Ken colgó con cierta preocupación. Sabía, por la prensa, que se habían convocado manifestaciones en la Universidad de Columbia. Acto seguido, llamó al teniente Lyons.
—Teniente, estoy seguro de que no estaba crucificado.
—¿De qué me hablas?
—De Jack Drummond. Lo colgaron del marco del dormitorio para que pareciese un cuadro de Leonardo da Vinci.
—¿Cómo lo sabes?
—Lo reconocí tan pronto como lo vi, pero Claudio Simone, el interno italiano que trabaja conmigo, y mi padre me lo han confirmado. —Una idea cruzó la mente de Ken—. Teniente, se me ocurre que quien lo hizo debía de conocer el apartamento de Jack. ¿De qué otra forma podía saber que había un marco con un cuadrado y un círculo?
—Bueno, esto reduce el círculo de sospechosos a dos cicutas o trescientas personas. Me he estado enterando y por lo visto el party al que tú asististe no fue el último. Los daba continuamente. Le gustaba rodearse de gente, en especial del sexo femenino.
—Mi padre me ha dicho que el ojo en la mano es un símbolo.
—¿De qué?
—De muchas cosas. Consultará sus libros y me lo dirá.
—Escucha, Ken. Tienes que averiguar algo sobre este dibujo de Leonardo. Qué significa, qué mensaje conlleva. Yo no tengo tiempo para esto. ¿Te puedes ocupar tú?
—¿Y dónde quiere que lo busque? No es tan fácil.
—Ken, estás en Washington. Aparte de tener asesinos majaretas que recrean cuadros con los muertos, contamos con muchas otras cosas, entre ellas la Biblioteca Nacional de Medicina. ¿Crees que allí podrías encontrar algo?
—Teniente, es una gran idea —admitió Ken—. Pediré permiso al doctor Nichols para ausentarme un día de mi trabajo y averiguar lo que pueda sobre el hombre de Vitrubio.
—¿Y quién cojones es ése?
—El del dibujo de Leonardo. Lo llaman así. Por lo visto está basado en uno parecido que había hecho un arquitecto romano llamado Vitrubio.
—Bien. Le diré a mi jefe que llame al director de la biblioteca diciendo que eres uno de los nuestros para que te faciliten la investigación.
—Gracias, teniente.
Ken colgó. La Biblioteca Nacional de Medicina. Siempre había deseado visitarla y ahora lo iba a hacer con todos los honores.

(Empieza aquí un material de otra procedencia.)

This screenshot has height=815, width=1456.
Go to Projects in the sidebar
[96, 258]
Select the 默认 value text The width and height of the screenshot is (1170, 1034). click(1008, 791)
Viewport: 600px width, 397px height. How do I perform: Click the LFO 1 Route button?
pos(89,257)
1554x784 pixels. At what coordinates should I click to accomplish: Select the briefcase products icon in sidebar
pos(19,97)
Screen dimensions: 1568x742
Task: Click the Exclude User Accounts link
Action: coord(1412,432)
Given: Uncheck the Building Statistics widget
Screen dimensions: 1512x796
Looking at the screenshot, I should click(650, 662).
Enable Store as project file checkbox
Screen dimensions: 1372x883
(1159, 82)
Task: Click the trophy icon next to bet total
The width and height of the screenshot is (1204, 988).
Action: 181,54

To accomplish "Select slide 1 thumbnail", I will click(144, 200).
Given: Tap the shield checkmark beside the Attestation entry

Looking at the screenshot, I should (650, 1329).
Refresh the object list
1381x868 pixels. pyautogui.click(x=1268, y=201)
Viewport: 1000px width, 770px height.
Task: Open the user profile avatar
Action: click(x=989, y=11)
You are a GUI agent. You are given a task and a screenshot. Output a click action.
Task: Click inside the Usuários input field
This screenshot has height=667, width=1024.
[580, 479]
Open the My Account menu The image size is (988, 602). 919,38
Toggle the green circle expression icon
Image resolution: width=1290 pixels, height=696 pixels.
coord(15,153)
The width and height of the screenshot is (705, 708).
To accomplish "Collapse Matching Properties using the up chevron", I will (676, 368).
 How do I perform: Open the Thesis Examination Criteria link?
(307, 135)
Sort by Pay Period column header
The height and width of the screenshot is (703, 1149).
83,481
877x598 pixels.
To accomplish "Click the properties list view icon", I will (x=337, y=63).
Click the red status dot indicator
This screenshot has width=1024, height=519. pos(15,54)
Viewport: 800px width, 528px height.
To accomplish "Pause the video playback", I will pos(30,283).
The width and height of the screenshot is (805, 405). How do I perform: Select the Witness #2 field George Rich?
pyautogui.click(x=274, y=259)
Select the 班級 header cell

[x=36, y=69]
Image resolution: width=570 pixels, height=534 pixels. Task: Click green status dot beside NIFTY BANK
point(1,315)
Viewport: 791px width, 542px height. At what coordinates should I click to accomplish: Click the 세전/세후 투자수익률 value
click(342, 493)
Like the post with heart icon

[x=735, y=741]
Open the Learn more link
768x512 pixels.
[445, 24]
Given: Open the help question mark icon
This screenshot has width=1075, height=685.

Aquella noche, Ken llegó a su apartamento dando un rodeo. Evitaba encontrarse con Gladys. Se sentía acosado por aquella mujer y si bien su encuentro sexual con ella había sido de lo mejor que recordaba, no quería involucrarse en ninguna relación, por superficial que fuera. Además, la había visto salir de más de un apartamento, atusándose el pelo y portando un sobre grande de fotografías. Por lo visto, el truco de sus desnudos había funcionado con más de uno y Ken estaba convencido de que él no era el único residente del complejo que se la había pasado por la piedra.
Llamó a su padre. No esperaba que tuviese lista la información que le había pedido, pero había detectado un deje de preocupación por su parte y su padre no era persona que se dejase amilanar fácilmente.